▸ **Data shown**:
•••••

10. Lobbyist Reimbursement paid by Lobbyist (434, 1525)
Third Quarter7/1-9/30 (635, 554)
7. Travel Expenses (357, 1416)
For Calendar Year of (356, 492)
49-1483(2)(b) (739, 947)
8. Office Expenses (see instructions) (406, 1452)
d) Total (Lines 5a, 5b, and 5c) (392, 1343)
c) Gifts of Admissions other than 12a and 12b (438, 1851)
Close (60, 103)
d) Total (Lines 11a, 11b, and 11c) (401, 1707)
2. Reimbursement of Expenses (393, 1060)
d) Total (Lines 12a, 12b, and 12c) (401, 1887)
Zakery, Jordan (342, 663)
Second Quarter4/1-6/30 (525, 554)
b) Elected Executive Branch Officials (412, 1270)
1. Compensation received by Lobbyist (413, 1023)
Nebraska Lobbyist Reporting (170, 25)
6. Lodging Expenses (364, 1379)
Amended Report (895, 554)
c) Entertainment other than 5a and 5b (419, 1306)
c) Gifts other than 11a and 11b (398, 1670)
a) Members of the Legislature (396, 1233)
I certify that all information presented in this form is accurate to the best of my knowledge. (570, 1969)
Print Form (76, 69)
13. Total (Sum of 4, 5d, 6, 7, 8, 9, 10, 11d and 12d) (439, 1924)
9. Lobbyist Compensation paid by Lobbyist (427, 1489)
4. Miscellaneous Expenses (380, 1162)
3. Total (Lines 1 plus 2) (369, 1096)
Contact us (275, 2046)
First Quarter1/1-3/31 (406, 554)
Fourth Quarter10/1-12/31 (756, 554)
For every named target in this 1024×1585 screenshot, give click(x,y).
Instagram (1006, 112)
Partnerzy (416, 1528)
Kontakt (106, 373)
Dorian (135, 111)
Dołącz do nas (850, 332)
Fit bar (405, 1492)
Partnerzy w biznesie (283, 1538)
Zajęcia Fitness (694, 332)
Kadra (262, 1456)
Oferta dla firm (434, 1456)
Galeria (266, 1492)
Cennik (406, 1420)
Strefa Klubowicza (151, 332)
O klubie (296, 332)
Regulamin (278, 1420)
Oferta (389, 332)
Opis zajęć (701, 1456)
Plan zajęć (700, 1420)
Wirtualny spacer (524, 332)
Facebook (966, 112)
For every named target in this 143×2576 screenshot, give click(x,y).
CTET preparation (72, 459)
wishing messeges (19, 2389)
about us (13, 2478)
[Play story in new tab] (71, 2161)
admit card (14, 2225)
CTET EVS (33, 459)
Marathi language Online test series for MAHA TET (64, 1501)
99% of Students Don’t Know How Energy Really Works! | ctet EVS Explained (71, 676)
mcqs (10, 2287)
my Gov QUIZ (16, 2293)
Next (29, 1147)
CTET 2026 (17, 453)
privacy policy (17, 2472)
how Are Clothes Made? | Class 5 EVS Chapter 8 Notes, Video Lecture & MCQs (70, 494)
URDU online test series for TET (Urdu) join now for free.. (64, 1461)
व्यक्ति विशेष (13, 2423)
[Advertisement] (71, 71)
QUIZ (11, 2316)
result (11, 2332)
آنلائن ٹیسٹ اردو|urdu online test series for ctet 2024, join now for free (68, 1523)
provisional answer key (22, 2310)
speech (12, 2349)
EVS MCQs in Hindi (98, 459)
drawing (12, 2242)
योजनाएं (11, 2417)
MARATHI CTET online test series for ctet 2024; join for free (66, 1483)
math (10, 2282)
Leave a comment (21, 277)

•••••

Say how many lines in the records contain the string "Gifts", and say nothing else.

2